10 Tipps: Was tun nach einem Unfall?

Richtiges Verhalten nach einem Unfall
Täglich kracht es im Straßenverkehr: Oft wissen die Beteiligten nicht, was jetzt zu tun ist© ADAC/Axel Griesch

Nach einem Autounfall gibt es viele Fragen: Welche Formalitäten müssen erledigt werden? Wohin mit dem kaputten Auto? Wer zahlt den Schaden?
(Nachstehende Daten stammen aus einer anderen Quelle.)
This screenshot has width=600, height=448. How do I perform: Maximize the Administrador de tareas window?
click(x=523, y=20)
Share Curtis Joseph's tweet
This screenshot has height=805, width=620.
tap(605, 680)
Was jetzt wichtig ist.

  • Checkliste: Unfallstelle sichern, Beweisfotos machen, Zeugen suchen

  • Kostenübernahme: Wann die Werkstatt mit der Reparatur loslegen kann

  • Unfallschaden reparieren oder nicht? Möglichkeit der fiktiven Abrechnung

Während Sie diesen Absatz lesen, hat es irgendwo in Deutschland schon wieder gekracht: Alle zwölf Sekunden passiert statistisch gesehen hierzulande ein Unfall. Meistens nur Blechschäden, aber ärgerlich für alle Beteiligten. Kaum jemand weiß wirklich, was jetzt zu tun ist. Hier finden Sie Antworten auf die zehn wichtigsten Fragen – vom Ausfüllen des Unfallberichts bis zur Durchsetzung Ihrer Ansprüche.

Broschüre mit Unfallbericht: Was tun nach einem Unfall?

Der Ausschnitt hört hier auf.